There were only a few minor modifications to grammar and syntax made to the program Wednesday night, but it was largely passed without major alterations.

The council spent over two hours discussing the update. Some members came with alterations to the programs they would like to have seen discussed. Ward came with four changes, Blossom and Lester had one each. Bonkowski had 20 changes. All changes failed to take root with the council, except one. Bonkowski suggested wording that clarified that road end designations would not affect surrounding homes. City Shoreline Planner Ryan Ericson told the council it affected a handful of homes around Port Madison.

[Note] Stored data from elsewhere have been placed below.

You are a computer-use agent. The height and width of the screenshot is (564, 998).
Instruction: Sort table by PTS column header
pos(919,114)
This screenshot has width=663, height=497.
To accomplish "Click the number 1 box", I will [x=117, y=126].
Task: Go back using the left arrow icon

Ecology is now tasked with scrutinizing the program to see if it holds up to state regulations and law. The state Attorney General’s office will also go over the program to ensure that property rights are not threatened.

The Shoreline Master Program is how local jurisdictions comply with the statewide Shoreline Management Act managed by the Department of Ecology.

In the past, Ecology has sent updated programs back and forth, with cities asking for modifications and corrections to be made. Officials with Ecology have said that it is likely that such requests will be made of Bainbridge’s update, therefore, the city hasn’t seen the last of the program just yet.

Once Ecology approves the rewritten regulations, the Bainbridge rules will become part of the statewide program and officially under Ecology’s purview.

The update has spent three years making its way through review groups.